Conclusion: MCI patients in the community are at high risk of AD, and their comorbidity characteristics are affected by multidimensional lifestyle and psychological factors. Boldine and piceatannol may be potential natural compounds for the intervention of cognitive impairment. The results of this study can provide a theoretical basis for the early prevention and precise intervention of cognitive impairment in the community.

1 Introduction

The accelerated aging of the global population has made cognitive impairment-related diseases a major challenge in the field of public health. Mild cognitive impairment (MCI), a critical early stage of Alzheimer’s disease (AD) (1–3), has significant heterogeneity in its clinical outcomes. Approximately 10–15% of MCI patients may progress to AD, while some patients can maintain stable or even recover to normal cognitive function (4). This heterogeneity not only increases the difficulty of early clinical intervention, but also highlights the importance of understanding the comorbidity characteristics and potential mechanisms of MCI and AD. Existing studies exploring the association between MCI and AD have mostly focused on hospital patients. Such samples were often patients with severe conditions or multi-system diseases, which makes it difficult to reflect the true distribution and influencing factors of cognitive impairment in the natural community population (5). As a long-term living environment for the elderly, the community has a closer relationship between population characteristics and cognitive function. Community environmental factors, such as living alone and social isolation, have been proven to be associated with an increased risk of cognitive decline (6). However, there is still a lack of systematic analysis of the comorbidity patterns of MCI and AD in the community population, especially the lack of integrated research combining macro-epidemiological characteristics with micro-molecular mechanisms.

Transcriptomics provides an important tool for analyzing the molecular mechanisms of cognitive impairment. Dynamic changes in gene expression are the core molecular basis for the occurrence and development of the disease. Through methods such as differentially expressed genes (DEGs) screening and weighted gene co-expression network analysis (WGCNA), key gene modules and signaling pathways related to MCI and AD can be identified (7, 8). Previous studies have found that AD patients have abnormal synaptic function, neuroinflammation, and other pathway disorders in the brain (9), but these findings are mostly based on autopsy brain tissue or cell models, which are difficult to directly associate with the clinical phenotypes of community populations (such as lifestyle, psychological state, etc.), resulting in a disconnect between molecular mechanism research and clinical translation. In addition, current intervention studies for MCI still face the dilemma of “ambiguous targets,” and most candidate drugs failing due to a lack of targeting of specific molecular pathways for MCI and AD comorbidity (10). Screening targeted intervention agents related to comorbidity based on transcriptomics data can enhance the accuracy of interventions. Natural compounds have demonstrated potential in the intervention of cognitive impairment due to their advantages of low toxicity and high biocompatibility, but their applicability needs to be further verified in combination with the epidemiological characteristics of community populations (11).

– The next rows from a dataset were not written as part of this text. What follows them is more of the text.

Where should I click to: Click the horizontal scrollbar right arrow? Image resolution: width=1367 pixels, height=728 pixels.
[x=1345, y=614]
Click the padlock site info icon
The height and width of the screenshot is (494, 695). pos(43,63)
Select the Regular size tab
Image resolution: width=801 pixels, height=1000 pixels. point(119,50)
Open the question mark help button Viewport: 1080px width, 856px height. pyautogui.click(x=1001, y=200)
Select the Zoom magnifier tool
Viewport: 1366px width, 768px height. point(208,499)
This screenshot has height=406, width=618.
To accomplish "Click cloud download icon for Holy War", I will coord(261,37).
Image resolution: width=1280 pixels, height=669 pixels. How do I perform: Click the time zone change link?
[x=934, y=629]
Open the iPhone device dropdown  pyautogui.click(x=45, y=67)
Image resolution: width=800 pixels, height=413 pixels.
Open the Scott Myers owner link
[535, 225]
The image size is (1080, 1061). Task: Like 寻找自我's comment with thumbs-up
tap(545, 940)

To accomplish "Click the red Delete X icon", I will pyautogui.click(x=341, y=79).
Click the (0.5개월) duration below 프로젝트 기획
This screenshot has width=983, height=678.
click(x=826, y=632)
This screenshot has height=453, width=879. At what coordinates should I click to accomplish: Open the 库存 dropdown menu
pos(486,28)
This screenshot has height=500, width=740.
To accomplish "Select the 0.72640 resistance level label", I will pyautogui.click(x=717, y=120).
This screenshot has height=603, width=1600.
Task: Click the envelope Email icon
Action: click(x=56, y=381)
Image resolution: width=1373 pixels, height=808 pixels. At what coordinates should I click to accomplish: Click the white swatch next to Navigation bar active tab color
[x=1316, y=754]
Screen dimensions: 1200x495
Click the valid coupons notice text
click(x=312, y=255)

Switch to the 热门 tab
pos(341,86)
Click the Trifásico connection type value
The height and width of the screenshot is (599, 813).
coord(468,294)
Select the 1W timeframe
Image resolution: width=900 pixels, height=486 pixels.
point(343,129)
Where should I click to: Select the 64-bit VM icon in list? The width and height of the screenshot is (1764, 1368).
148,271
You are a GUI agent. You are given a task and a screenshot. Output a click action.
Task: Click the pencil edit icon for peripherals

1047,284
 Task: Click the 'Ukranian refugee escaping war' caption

This study used the community population in Pudong New Area, Shanghai, as the sample source. By integrating epidemiological surveys and transcriptomic data, the following aims were to: 1. clarify the epidemiological characteristics and key influencing factors of MCI and AD comorbidity in the community population; 2. screen for characteristic genes and signaling pathways associated with MCI-AD comorbidity; 3. identify potential natural compound targeted intervention agents to provide a theoretical basis for the early prevention and precise intervention of cognitive impairment.

2 Methods

2.1 Survey subjects

From November 2024 to October 2025, elderly people aged 50 and above were recruited as survey respondents from 14 communities in Pudong New Area, Shanghai. Exclusion criteria included: 1. patients with malignant tumors, severe liver and kidney dysfunction, or other serious complications; 2. currently hospitalized or residing in a nursing home; 3. patients with a history of alcohol dependence or psychoactive drug abuse; 4. patients with neurological disorders (such as stroke, brain tumors, and Parkinson’s disease).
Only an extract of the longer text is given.